A l’heure où le marché boursier subit une baisse significative, où le marché obligatoire connait une véritable déroute et où le marché des cryptos descend en enfer, il me semble intéressant d’attirer l’attention du lecteur sur une société qui représente, à mon avis, une excellente opportunité d’investissement de cours, moyen et long terme. Cette société n’est autre que le leader mondial du marché des semiconducteurs, Intel Corporation.
Il y a plusieurs raisons pour lesquelles l’investissement
dans Intel est en ce moment même une belle opportunité, et nous allons les
détailler ci-dessous.
Lorsqu’on examine l’investissement dans une entreprise, la
plupart des recommandations à l’achat ou à la vente démarrent par une analyse
graphique. Ce ne sera pas mon propos. Je m’intéresse davantage à l’analyse
fondamentale. Quels seront les facteurs considérés ?
Nous allons regarder :
- La barrière à
l’entrée : ce qui protège Intel de la concurrence
- L’équipe dirigeante et en
premier lieu, bien entendu le CEO
- Les technologies et les
axes de développement d’Intel
- Les éléments de
valorisation actuels ( chiffre d’affaires, EBITDA, PER,…)

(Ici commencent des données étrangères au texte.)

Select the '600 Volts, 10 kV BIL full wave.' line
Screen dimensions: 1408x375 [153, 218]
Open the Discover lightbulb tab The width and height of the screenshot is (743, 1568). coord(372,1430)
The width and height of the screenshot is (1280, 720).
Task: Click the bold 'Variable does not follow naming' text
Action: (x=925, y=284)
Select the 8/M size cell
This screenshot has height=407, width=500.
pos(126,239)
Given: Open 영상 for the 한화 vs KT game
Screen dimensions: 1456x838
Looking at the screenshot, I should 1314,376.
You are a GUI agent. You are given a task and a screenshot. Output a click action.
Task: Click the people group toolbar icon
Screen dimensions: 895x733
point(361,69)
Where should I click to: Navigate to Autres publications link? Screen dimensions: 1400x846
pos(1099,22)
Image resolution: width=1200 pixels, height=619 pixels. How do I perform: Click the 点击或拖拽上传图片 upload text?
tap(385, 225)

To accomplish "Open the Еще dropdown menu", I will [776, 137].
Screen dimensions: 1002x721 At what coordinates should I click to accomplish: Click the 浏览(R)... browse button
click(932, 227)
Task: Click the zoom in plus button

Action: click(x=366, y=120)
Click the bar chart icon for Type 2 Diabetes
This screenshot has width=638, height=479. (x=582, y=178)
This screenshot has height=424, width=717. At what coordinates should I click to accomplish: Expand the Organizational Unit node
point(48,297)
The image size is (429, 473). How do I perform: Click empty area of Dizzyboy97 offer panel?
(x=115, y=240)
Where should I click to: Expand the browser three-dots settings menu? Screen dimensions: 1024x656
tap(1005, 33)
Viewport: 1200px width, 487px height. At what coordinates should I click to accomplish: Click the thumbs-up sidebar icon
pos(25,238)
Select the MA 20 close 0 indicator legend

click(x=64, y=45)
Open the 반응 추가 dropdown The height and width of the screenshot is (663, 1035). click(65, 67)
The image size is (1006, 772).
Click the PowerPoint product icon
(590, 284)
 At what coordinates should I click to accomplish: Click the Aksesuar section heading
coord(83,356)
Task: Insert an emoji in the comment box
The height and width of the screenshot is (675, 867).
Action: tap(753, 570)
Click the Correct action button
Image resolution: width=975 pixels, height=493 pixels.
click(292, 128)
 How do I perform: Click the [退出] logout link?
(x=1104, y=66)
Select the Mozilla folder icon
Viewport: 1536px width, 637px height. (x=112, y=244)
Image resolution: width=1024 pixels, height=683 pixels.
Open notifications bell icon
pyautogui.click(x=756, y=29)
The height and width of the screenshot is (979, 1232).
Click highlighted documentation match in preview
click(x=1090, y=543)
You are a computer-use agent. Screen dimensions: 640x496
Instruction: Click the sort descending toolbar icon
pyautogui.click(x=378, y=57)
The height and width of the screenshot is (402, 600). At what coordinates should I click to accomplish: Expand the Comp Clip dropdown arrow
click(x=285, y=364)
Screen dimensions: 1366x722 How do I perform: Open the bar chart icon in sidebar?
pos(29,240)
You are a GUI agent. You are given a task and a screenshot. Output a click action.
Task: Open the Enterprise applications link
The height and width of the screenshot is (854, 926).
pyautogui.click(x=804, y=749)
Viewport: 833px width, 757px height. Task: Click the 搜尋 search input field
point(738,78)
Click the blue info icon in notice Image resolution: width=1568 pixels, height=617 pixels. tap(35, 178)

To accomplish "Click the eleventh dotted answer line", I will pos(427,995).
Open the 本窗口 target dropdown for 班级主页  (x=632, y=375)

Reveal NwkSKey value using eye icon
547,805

- L’évolution du cours ces
dernières années
- La politique de dividende,
très régulière
- Les aspects géopolitiques
qui sont à moyen et longs terme, très favorables à Intel
Barrière à l’entrée
Commençons par un facteur essentiel : lorsqu’on
investit dans une entreprise, on ne souhaite pas que celle-ci se fasse doubler
par la concurrence (Yahoo !; Altavista, Hotbots,…) ou que les technologies
qu’elle propose deviennent obsolètes.
De ce point de vue, Intel officie dans le secteur avec, à
mon avis, la plus gigantesque barrière à l’entrée au monde. Les
investissements sont tellement énormes dans la course à la miniaturisation que
seuls Intel et Samsung peuvent suivre la course effrénée menée pour l’instant
par TSMC.
Par exemple, rien que pour l’Europe, Intel a annoncé un plan d’investissement de 80 milliards sur
10 ans.
Ce n’est pas pour rien que Rob Larson sur le site
Jacobin.com (repris en français par le site Les Crises) a parlé d’un oligopole dangereux.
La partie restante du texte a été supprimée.